Set exercise 1
Using the passage on the Sovereign's Prize, decide whether each statement agrees with it: (a) the Prize was first contested in 1860; (b) women have won the Prize four times; (c) the £250 cash prize was originally a personal gift from Queen Victoria. Give yes or no for each, with the deciding words of the passage quoted exactly.
Set exercise 2
Pick up the passage on the Sovereign's Prize after its final sentence and keep writing.

Passage provided

[Start]

The Sovereign's Prize is a British fullbore target rifle shooting competition. It is the climax of the National Rifle Association's annual Imperial Meeting and is widely regarded as one of the most prestigious prizes in the sport globally. The prize is typically referred to as the Queen's Prize or the King's Prize depending on the incumbent British monarch, although in colloquial use "the Queen's" has predominated due to the long reigns of Queen Victoria and Elizabeth II.

The Prize was first contested in 1860, with the winner receiving a gold medal and £250. Strictly speaking, the "Queen's Prize" refers to the £250 cash prize, which was originally the personal gift of Queen Victoria. As of 2022, the Prize has been contested 153 times, breaking only for the World Wars. Although contested on an open basis, it has only been won three times by women (in 1930, 2000 and 2022). Five people have won it three times.

[End]

(Records for locating displayed items)

[Start]

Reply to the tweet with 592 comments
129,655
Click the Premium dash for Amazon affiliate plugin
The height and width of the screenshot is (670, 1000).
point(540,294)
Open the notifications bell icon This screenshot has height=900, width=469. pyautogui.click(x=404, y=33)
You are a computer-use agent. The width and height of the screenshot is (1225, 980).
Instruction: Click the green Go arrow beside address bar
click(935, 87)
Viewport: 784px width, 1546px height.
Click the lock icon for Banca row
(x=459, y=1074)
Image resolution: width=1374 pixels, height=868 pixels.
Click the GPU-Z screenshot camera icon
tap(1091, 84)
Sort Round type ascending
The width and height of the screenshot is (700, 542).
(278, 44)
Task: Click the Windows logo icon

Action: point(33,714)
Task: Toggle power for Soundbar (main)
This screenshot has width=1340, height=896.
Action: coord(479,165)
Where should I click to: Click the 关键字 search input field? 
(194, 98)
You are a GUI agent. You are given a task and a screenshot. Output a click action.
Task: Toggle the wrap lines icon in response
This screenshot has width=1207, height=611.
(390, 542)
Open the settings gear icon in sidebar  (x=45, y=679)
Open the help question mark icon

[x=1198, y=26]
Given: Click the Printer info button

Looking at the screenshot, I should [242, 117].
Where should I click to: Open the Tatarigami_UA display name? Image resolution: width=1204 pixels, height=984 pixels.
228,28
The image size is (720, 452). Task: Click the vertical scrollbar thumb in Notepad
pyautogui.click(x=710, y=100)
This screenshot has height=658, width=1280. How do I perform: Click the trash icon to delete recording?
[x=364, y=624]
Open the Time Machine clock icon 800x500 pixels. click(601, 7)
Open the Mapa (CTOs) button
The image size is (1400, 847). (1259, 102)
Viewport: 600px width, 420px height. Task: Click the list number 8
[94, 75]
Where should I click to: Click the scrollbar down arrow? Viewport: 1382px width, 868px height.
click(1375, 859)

[End]

Final answer 1
(a) Yes: "The Prize was first contested in 1860"
(b) No: "it has only been won three times by women (in 1930, 2000 and 2022)"
(c) Yes: "the "Queen's Prize" refers to the £250 cash prize, which was originally the personal gift of Queen Victoria"

Final answer 2
Course of Fire

As of 2022, the Prize is contested in three stages. Standard NRA targets are used, with scoring rings offering a maximum score of five points, plus a "v-bull" within the 5-ring (used for tie-breaking). Since the move to the National Shooting Centre at Bisley, the first and second stages have been contested on the 600yard range Century Range, whilst the final is contested on Stickledown Range (which can support shooting up to 1200yards).

Stages II and III are sometimes known as a "Queen's Prize" match. A "Queen's Prize" is used as the standard course of fire for fullbore rifle matches at the Commonwealth Games, although all competitors shoot all distances without elimination.

Queen's I 
Stage one is an open elimination round consisting of three "2+7" matches (2 sighters with 7 shots to count) at 300, 500 and 600yards. This gives a highest possible score of 105 with 21 V-bulls (rendered as 105.21v).

The top three hundred competitors progress to the second stage, which typically includes scores of ~101 or better.

Queen's II 
Stage two consists of 2+10 matches at the same distances as the first stage. Qualification is on a "start from zero" basis, meaning that scores from the first stage are not carried forward and top qualifiers have no advantage over those with poorer scores in the first stage. The highest possible score is 150 with 30 v-bulls (150.30v).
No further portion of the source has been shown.